**Your assignment**
From the entries below, reproduce exactly the line containing "Task: Click Anna Alexander's profile picture", the line containing "The width and", and every line in between, with nothing added.

**Task material**
○ ○ ○ ○

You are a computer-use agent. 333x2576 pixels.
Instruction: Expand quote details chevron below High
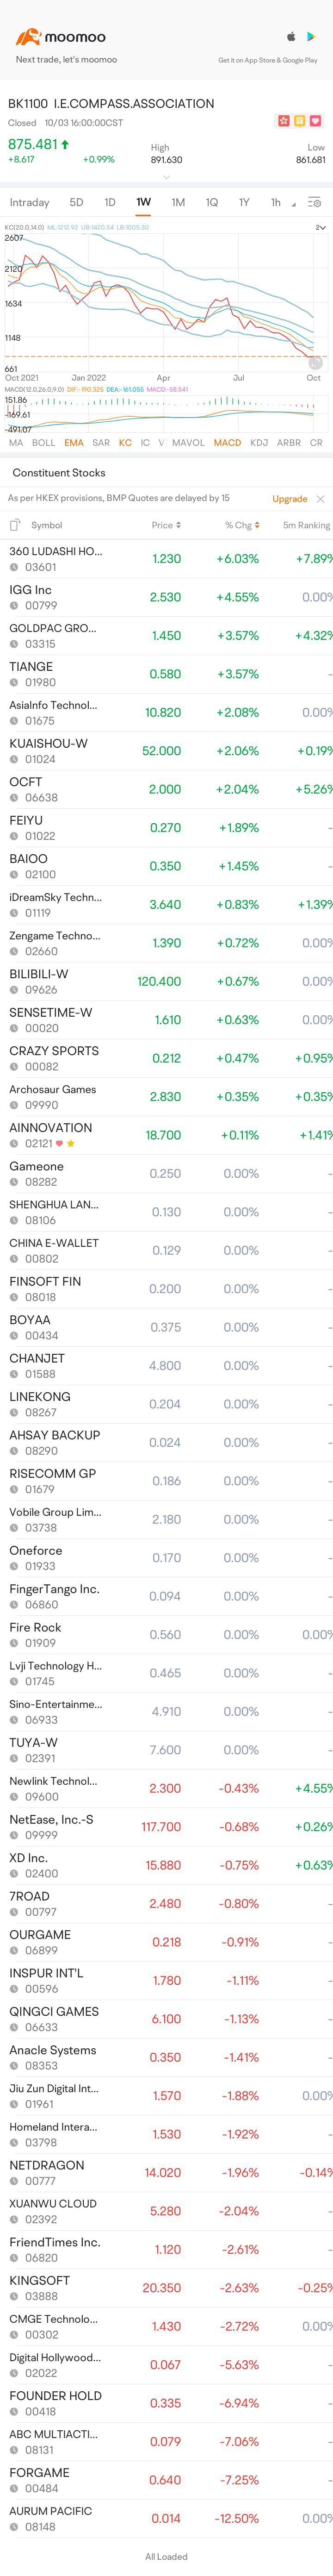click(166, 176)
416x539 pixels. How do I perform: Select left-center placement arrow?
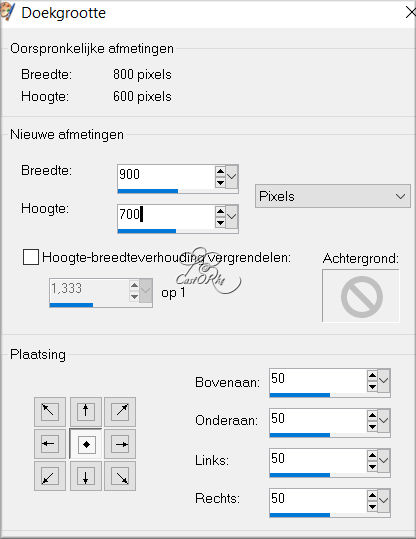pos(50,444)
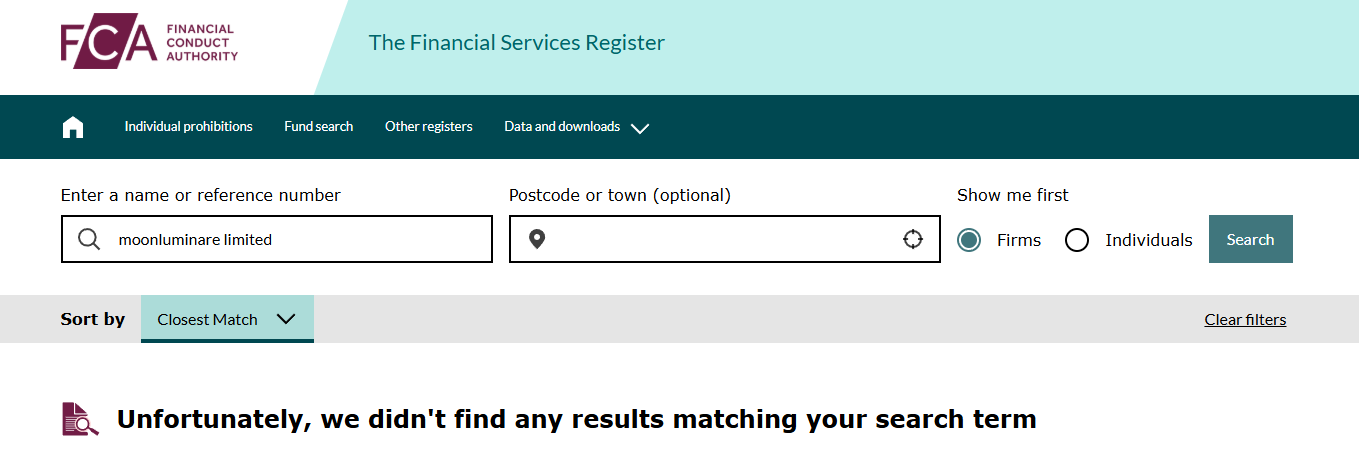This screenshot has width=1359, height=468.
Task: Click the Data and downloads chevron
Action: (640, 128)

○ ○ ○ ○

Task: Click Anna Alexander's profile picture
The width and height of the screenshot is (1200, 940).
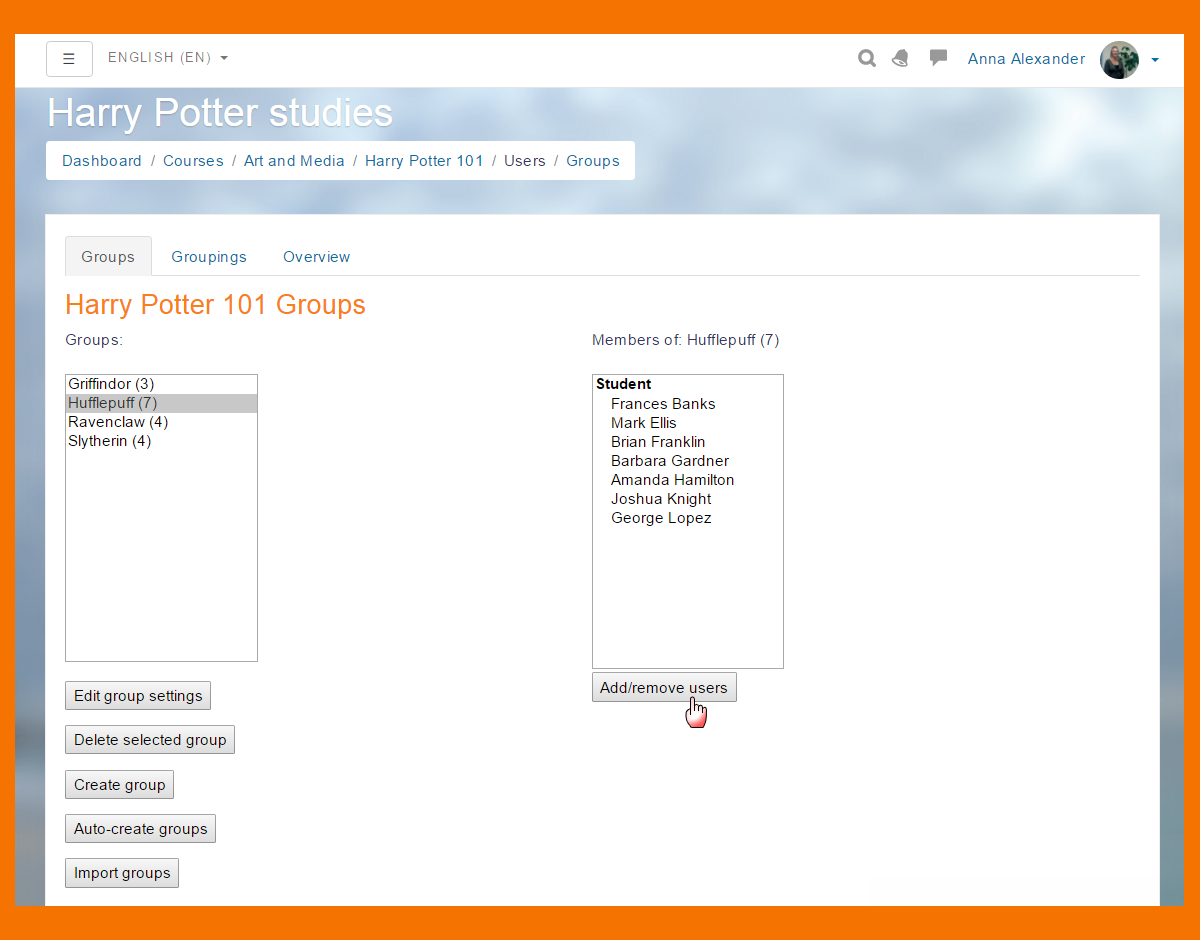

○ ○ ○ ○

**Answer**
Task: Click Anna Alexander's profile picture
The width and height of the screenshot is (1200, 940).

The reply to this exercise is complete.